Like ^^ poster said, try talking (or reading) something from someone who really knows what they are talking about (the opposite of me in this case, lol).


----------



## SoMuchManureSoLittleTime (Jul 6, 2009)

Gosh, DustyTrail01, sounds like you are really pumped about driving. It is good to hear such enthusiasm.

BUT, listen to what CheyAut said....

Driving is sometimes very dangerous. Unless your grandpa is some sort of mechanical engineer, I wouldn't trust a homemade cart. Even professionally made carts can break apart, turn over, and you can get severely hurt. Carts must be made to be perfectly balanced for the comfort of the horse and the safety of the driver. Dimensions must fit the horse perfectly well. 

Same for harnesses. They must be made so they are comfortable to the horse and must fit. Even well fitted harnesses are frequently adjusted during training and driving. If made out of the wrong materials, you could have a disaster on your hands.

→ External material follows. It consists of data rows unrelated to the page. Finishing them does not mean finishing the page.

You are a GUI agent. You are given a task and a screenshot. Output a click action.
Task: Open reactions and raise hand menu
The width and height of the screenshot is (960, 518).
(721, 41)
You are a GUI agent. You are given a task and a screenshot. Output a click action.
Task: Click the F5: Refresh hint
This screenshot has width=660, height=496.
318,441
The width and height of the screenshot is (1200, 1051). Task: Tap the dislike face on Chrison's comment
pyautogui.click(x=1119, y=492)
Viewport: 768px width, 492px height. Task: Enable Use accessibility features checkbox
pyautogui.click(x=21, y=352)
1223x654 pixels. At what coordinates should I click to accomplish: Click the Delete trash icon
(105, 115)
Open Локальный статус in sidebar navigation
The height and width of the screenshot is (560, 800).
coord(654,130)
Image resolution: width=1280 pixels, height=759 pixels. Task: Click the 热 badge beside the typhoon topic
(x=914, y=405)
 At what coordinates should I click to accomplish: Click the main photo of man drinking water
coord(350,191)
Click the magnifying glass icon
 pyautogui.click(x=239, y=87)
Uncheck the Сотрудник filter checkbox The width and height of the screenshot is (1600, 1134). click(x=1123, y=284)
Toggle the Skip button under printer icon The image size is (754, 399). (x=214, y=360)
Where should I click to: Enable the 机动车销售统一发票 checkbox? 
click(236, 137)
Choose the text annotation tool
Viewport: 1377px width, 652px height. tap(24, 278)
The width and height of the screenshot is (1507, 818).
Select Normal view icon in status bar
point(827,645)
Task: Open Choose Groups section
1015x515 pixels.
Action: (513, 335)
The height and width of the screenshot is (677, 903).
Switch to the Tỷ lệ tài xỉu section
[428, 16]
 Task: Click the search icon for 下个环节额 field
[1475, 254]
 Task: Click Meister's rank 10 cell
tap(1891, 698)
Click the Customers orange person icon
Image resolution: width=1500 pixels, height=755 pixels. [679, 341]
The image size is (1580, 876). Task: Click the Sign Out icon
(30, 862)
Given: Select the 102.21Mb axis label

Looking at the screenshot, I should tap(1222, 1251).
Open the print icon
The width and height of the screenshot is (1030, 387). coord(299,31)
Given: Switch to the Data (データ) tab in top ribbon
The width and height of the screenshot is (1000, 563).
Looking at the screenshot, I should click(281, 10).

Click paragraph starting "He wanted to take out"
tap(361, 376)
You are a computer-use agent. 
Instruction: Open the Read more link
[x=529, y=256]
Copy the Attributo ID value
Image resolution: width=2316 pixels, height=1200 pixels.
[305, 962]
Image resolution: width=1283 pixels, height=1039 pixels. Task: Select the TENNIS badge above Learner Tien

You can buy a sturdy easy entry cart and a beginner harness made by professionals who really know what they are doing. I would really suggest you starting with that.

Driving is so much fun, but there is no reason to take a chance with your safety or your horse's safety.

There is probably someone in your area who can advise you. I have been driving for over a year and I still have a lesson from a trainer every week. I want to learn and I want to try to be the best at what I'm trying to do. After a year, I still have SO MUCH to learn.


----------



## Sunny06 (Jun 22, 2009)

^^ Ok, I just have to say I LOVE your user name! It's hilarious. When I first saw it I actually laughed out loud!

Sorry, back to the point...


----------



## BarrelRacing Chick (Jul 27, 2009)

Heyy Dusty Trail... 
Driing is hard but when you get it all worked out, it will be fun, Driving can be fun and everything, but like they all have said it can be dangerous too, ... so just be careful,
let us no when you have him broke or started.


----------



## Zab (Oct 4, 2008)

Home made carts (small two wheelers) are probably the most common ones here  Easy to make, just keep them strong and check so that the weight in the... what's it called..wood or metal bars that go from the cart to the horse.. has the right weight, and make sure it's built to work well with those lines you ull with, from harness to cart (sorry, my english vocabulary with horsedriving is non-existant) so that the horse can pull easily and without strain or bad balance..

However.. to teach a horse how to drive takes knowledge and experience.. you don't teach a horse to be ridden without having ever ridden a horse before, not even if you have been riding but don't have help from someone experienced. It's at least as important to know what to do when you're driving. You're further away from the horse, you have less controle and you have wheels behind it; the horse can't think of how that affects things. If it gets scared it can try to jump or run in between trees. when you ride that's not a great problem but if you drive it's disaster. You simply need experienced people to get things right.


----------



## jimmy (Aug 26, 2009)

tell your grandad to make sure the shafts fit snug to the horse ,too wide a horse panicking can get his leg over the shaft,and when you finish doing all the usual long reining etc etc,before you try to drive him harness him in the cart tie him up to a post and let him get used to the feel of the cart occasionly going out and moving the cart yourself with most horses you will find its when their stopping they get nervous when the britching strap pushes them


----------